A fertility specialist is an expert in the field and will know how best to deal with your personal situation. Treatment will normally start with blood tests, specifically an anti-Mullerian hormone (AMH) test to determine a woman’s ovary reserves.
The results of these tests enable the specialist to decide on the most appropriate treatment options. This may include surgery to remove the stray endometrium but, unfortunately, this does affect fertility and dents your ovarian reserve.
But there are a number of alternative options that you can opt for which increase your chance of getting pregnant when you have endometriosis. This can range from fertility medication to freezing your eggs for a later date, superovulation, and intrauterine insemination to IVF treatment from Fertility Plus.
It may also be worth considering specialised maternity reflexology which can help with your chances of getting pregnant as well as providing support during the pregnancy and the birth.
Whatever you opt to choose there is generally an option for getting pregnant for most people who suffer from endometriosis.
Future treatments providing hope…
Currently, there is no cure for endometriosis and there are limited treatment options which include repeated surgeries – including full hysterectomies, hormonal drugs, or pain killers. All these options have potentially long-term negative health impacts: even pain killers can be addictive, causing multiple physical and psychological issues.
But there are currently two major studies being carried out to help support women with endometriosis, both with the potential of offering women non-hormonal drugs that will treat the condition without the unwanted side effects of existing treatments.
The University of Edinburgh study
The study is investigating a non-hormonal drug called dichloroacetate which is currently used to treat rare metabolic conditions in children. It helps to control lactate levels, which have been found to be higher in patients with some cancers and endometriosis.
In this recent BBC news item, 24-year-old Jessica, one of 30 women taking part in the study, explains how, during the 12-week trial period, her symptoms dramatically improved enabling her to do things such as taking the dog for a walk which was just too painful for her to consider before. She says:
“It’s definitely changed my life so far, having been on this treatment after so many failed treatments and medications and operations.”
The University of Oxford study
Although the aim of this study is also to find non-hormonal drugs to support women with Endometriosis, the approach is different.
In this 3-year study, Professor Krina Zondervan and her team conclude that endometriosis is not one single condition and have uncovered genetic links to other inflammatory conditions such as asthma and osteoarthritis, and pain conditions such as migraines and back pain.
The team believes that by understanding those links, non-hormonal drugs already used to treat those linked conditions can be utilised to treat endometriosis sufferers more effectively and appropriately.
Conclusion
Whilst suffering from this condition can be grim and the outlook can cause even more despair when it comes to pregnancy, those with endometriosis should not give up hope.

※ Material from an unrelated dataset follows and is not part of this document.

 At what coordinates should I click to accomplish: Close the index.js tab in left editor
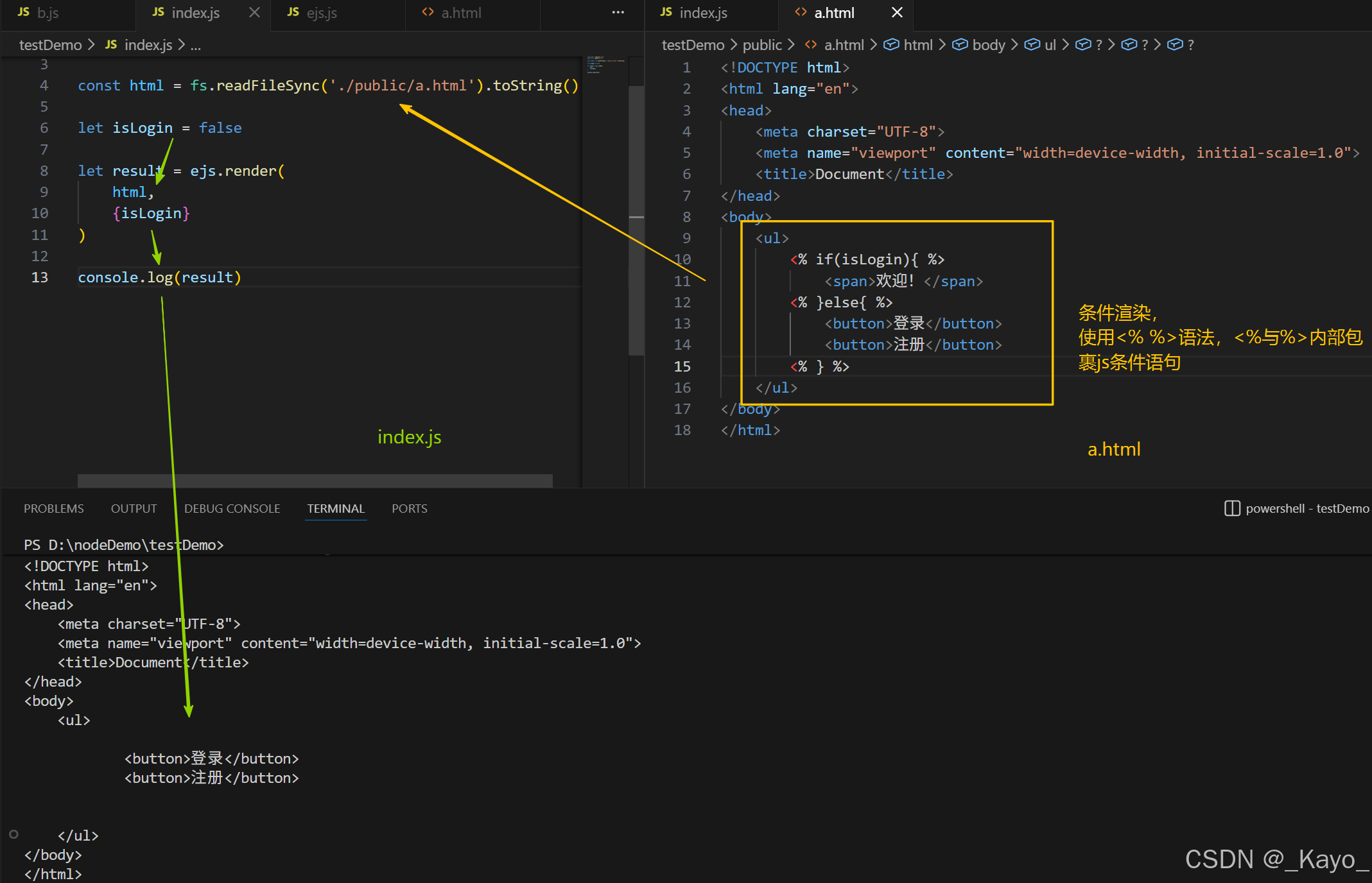254,12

As we can see, research is promising and, hopefully, it should not be long before more appropriate drugs are available for women with this terrible condition.
And for women with endometriosis who want to get pregnant, there are already alternative options which do work, and whilst they have a statistically less chance of success than a normal conception and have an increased likelihood of causing other complications, there are many women who manage to have successful pregnancies.
The key to getting pregnant with endometriosis is early discussions of options and a clear game plan to aid conception. The condition certainly makes it harder, but it is by no means impossible for many with endometriosis to get pregnant. So, get planning!